● **Job 1**:
According to the article about Mysore Vasudevacharya, who was Vasudevacharya's guru?
● **Job 2**:
Continue the article about Mysore Vasudevacharya, starting after its last sentence.

● **Source extract**:
· · · ·

Former Kalakshetra director S. Rajaram recalls his conversations with his grandfather-teacher, Mysore Vasudevacharya.

When one is completely immersed in music, and attains a perfect unison with the sruti… the mind becomes blank. That is a sublime moment.

Photo: K. Murali Kumar


After a long, successful stint at the Kalakshetra including as its Director, S. Rajaram is back in Bangalore. Rajaram is also grandson-disciple of Mysore Vasudevacharya (1865-1961), one of the greatest Carnatic-music composers after the Trinity.

When I visit Rajaram’s home, I listen to him reminisce about Vasudevacharya, while the great vaggeyakara looks down at us from an imposing black-and-white photograph in a stark, grey frame on the facing wall. As the mellow light from a late-afternoon sun streams into the room through the close-grilled windows, Rajaram, who himself learnt vocal music, mridangam and jalatharangam, frequently breaks into song. It’s a a spontaneous and melodious rendering of many of his grandfather’s lyrics, which he was fortunate to learn directly from him.

Admirer of Tyagaraja

Rajaram tells us that Vasudevacharya was a great admirer of Tyagaraja. Actually, with Patnam Subramanya Iyer for guru, Vasudevacharya belonged to Tyagaraja’s direct sishya-parampara. He would frequently eulogise Tyagaraja, acknowledge his influence, and say that his own prowess as singer-composer was “Tyagaraja’s bhiksha” (grace).

· · · ·

● **Data excerpt**:
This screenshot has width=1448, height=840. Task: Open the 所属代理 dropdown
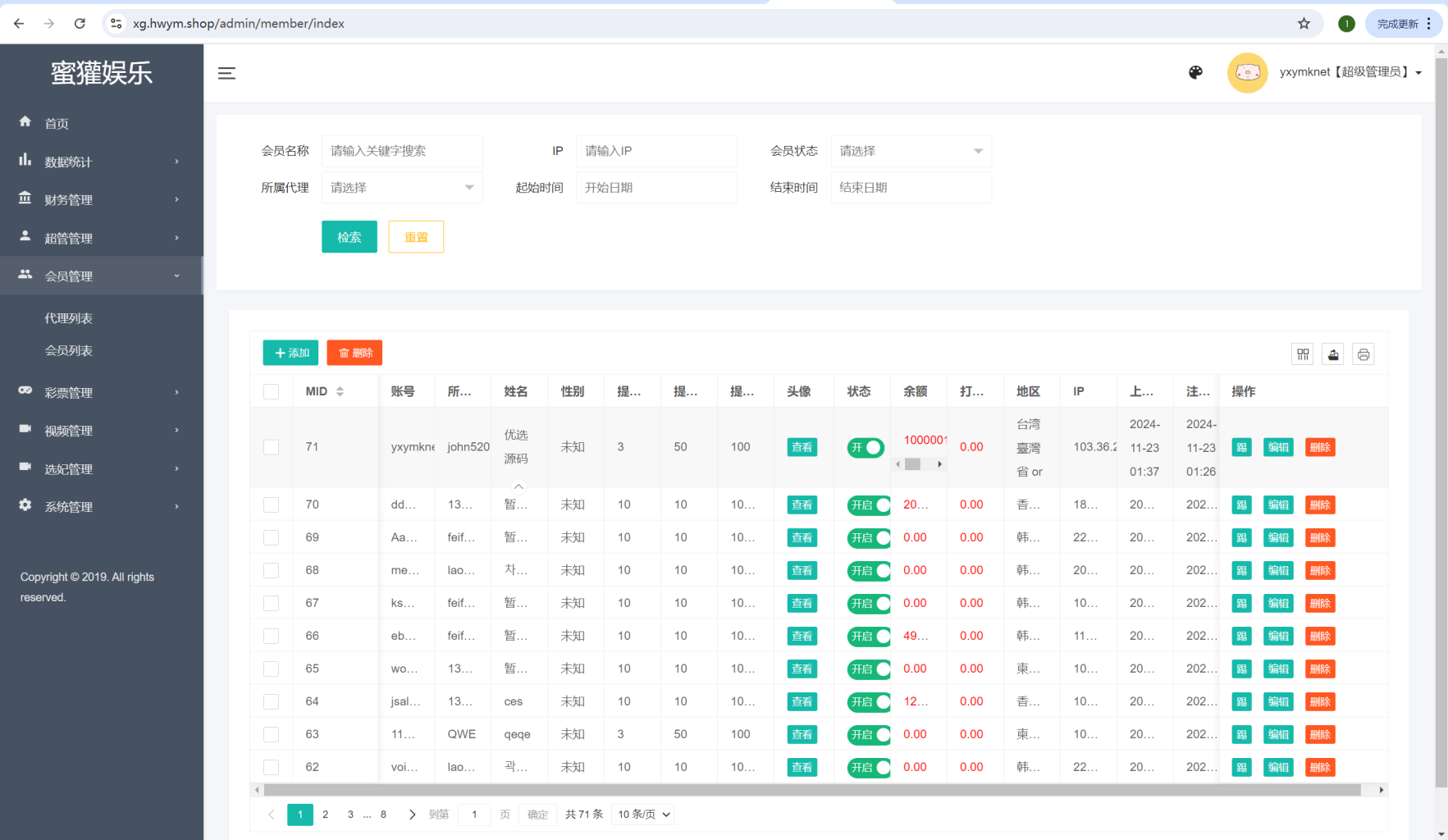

· · · ·

● **Task output 1**:
Patnam Subramanya Iyer

● **Task output 2**:
His admiration even found expression in two laudatory lyrics on Tyagaraja —“Shreeramachandra,” a ragamalika in Sankarabharanam, Bhairavi, Simhendramadhyamam, Khamas, Mohana and Madhyamavati; and second, a kriti “Sreemadadi” (Kalyani).

Himself a talented vocalist, Vasudevacharya was especially famed for his madhyamakaala thanam learnt from Patnam, an expert in this style. Vasudevacharya held strong beliefs about concert-singing. He said that a musician must possess complete knowledge of a lyric’s meaning (not just a general idea) and total clarity of pronunciation. In manodharma, emphasis should be on alapana and niraval, with only a minimum amount of swara.

Also, for Vasudevacharya, music was synonymous with spirituality. Once Rajaram was discussing with him the Tyagaraja kriti “Manasunilpa sakthilekapothe” wherein it is said mind-mastery is vital and no rituals and mantra-chanting can help if the mind is not controlled. Rajaram asked if mind-mastery was really possible. Vasudevacharya replied: “When one is completely immersed in music, singing with the perfectly-tuned tambura in the background, and then reaches upper shadjamam and therein attains a perfect unison with the sruti, then, for a fraction of a second, the mind becomes blank. That is a sublime moment. And if one can sustain that and extend it for a few more seconds, one becomes a siddha.”

Rajaram often asked: “Did you experience those mind-stilling moments?” But Vasudevacharya would only smile enigmatically in reply, never saying anything.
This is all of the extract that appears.